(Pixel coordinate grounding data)
########

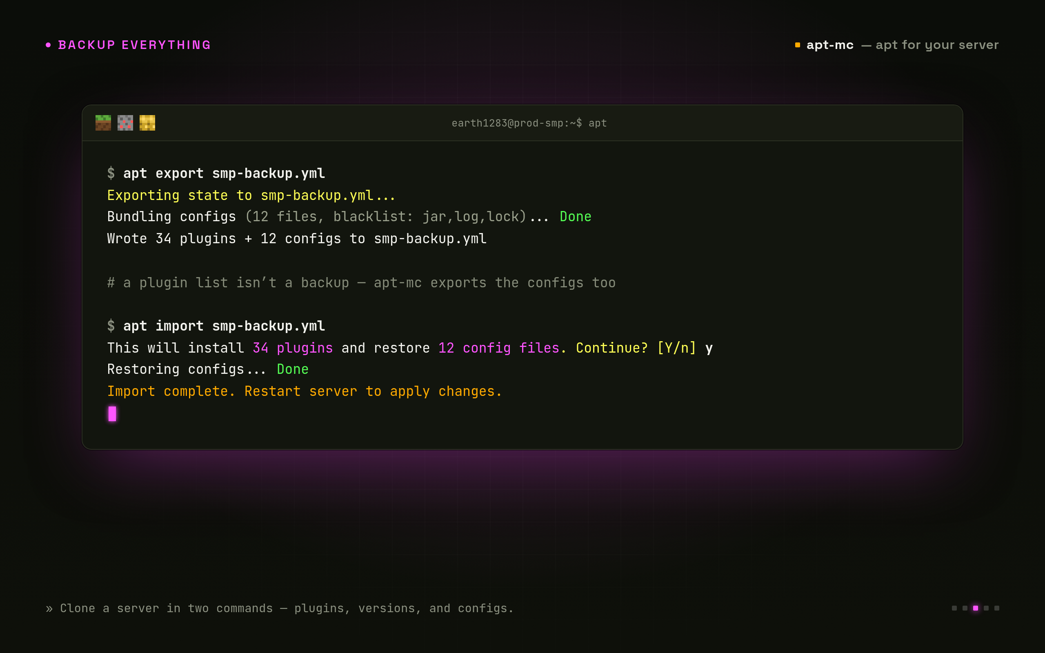Screen dimensions: 1045x653
Task: Click the orange square beside apt-mc
Action: coord(798,45)
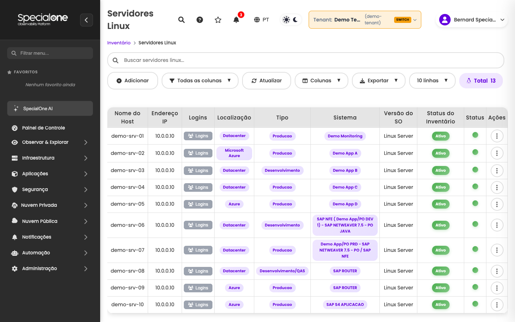Screen dimensions: 515x322
Task: Open the search magnifier icon in header
Action: [182, 20]
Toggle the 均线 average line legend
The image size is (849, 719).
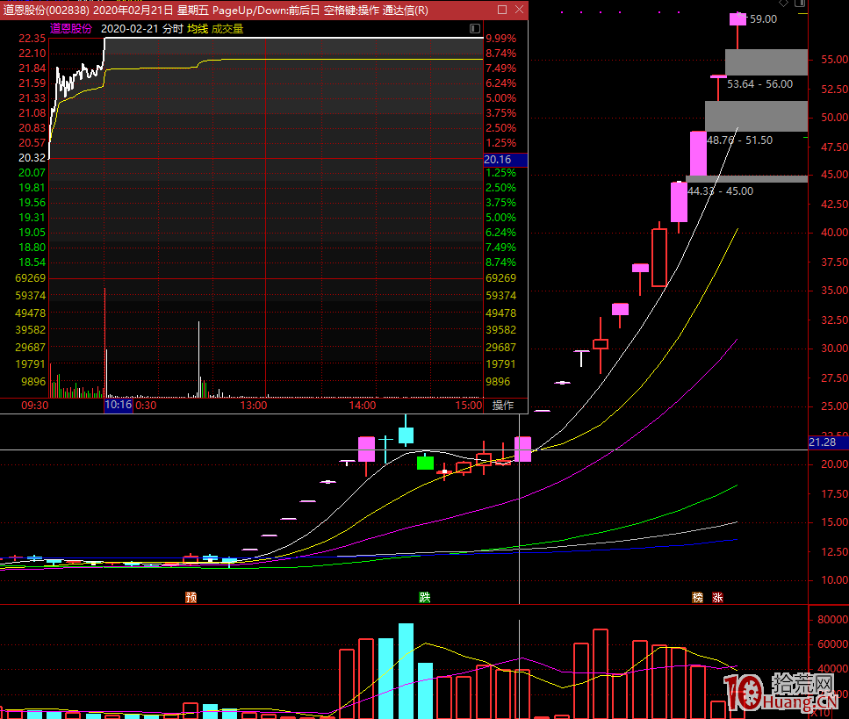(x=198, y=28)
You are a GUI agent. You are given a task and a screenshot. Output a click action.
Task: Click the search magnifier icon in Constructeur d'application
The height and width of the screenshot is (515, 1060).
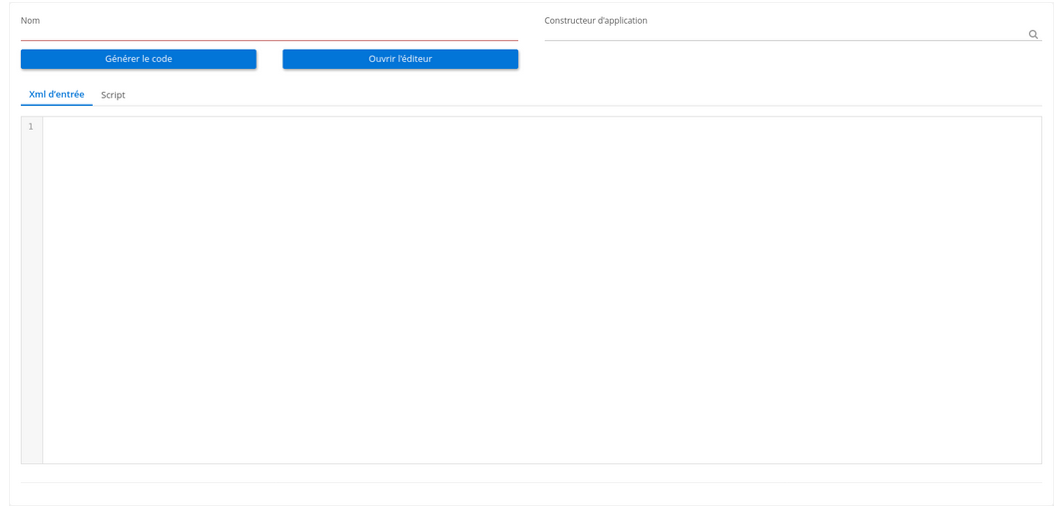click(1033, 34)
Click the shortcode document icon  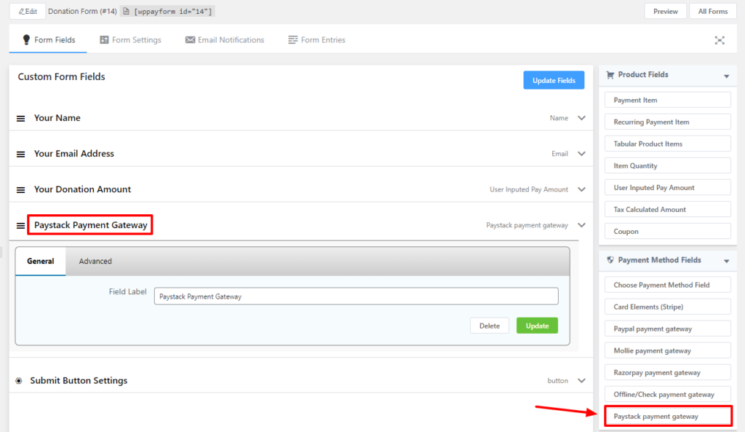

########

* [Brief]: Pictures are to be left out; the answer must otherwise be exactly the lines from the one with "The image size is (849, 719)." through the final line of the entries above, both included.

* [Response below]:
The image size is (849, 719).
(x=198, y=28)
You are a GUI agent. You are given a task and a screenshot. Output a click action.
Task: Click the search magnifier icon in Constructeur d'application
The height and width of the screenshot is (515, 1060).
click(1033, 34)
Click the shortcode document icon  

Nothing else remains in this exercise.